Restate word for word the lines in the listing below, starting at the line containing "Open the Advanced tab" and ending at the line containing "Expand the 会员管理", both included; leave out the rest.
━━━━━ INFORMATION SUPPLIED
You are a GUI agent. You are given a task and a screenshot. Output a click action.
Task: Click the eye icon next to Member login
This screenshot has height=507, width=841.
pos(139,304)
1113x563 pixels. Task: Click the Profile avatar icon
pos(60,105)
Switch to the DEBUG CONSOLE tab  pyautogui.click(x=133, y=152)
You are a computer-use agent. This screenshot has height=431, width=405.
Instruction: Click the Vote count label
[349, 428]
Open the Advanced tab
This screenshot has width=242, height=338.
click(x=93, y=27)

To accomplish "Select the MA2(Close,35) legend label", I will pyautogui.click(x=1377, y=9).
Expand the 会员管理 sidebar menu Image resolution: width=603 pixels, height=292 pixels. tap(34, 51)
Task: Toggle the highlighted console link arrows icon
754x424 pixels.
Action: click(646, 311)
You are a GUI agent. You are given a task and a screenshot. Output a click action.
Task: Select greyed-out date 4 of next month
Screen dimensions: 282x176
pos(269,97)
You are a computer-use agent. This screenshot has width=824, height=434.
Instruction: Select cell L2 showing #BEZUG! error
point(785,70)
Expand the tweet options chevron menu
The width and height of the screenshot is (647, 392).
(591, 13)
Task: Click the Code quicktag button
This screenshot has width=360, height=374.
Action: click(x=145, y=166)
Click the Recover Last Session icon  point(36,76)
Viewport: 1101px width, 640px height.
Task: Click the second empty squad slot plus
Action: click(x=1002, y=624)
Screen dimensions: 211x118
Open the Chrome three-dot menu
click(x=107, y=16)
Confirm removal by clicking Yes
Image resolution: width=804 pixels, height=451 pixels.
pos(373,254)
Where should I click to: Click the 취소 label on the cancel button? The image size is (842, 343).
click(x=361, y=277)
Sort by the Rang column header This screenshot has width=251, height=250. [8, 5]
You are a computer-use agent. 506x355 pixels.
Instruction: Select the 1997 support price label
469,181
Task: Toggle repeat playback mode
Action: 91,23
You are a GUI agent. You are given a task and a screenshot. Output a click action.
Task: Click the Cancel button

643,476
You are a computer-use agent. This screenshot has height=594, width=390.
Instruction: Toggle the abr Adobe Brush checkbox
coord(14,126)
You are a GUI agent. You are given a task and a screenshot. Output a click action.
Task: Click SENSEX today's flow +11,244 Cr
━━━━━━━━━━
▸ **WRITTEN REPLY**:
Open the Advanced tab
This screenshot has width=242, height=338.
click(x=93, y=27)

To accomplish "Select the MA2(Close,35) legend label", I will pyautogui.click(x=1377, y=9).
Expand the 会员管理 sidebar menu Image resolution: width=603 pixels, height=292 pixels. tap(34, 51)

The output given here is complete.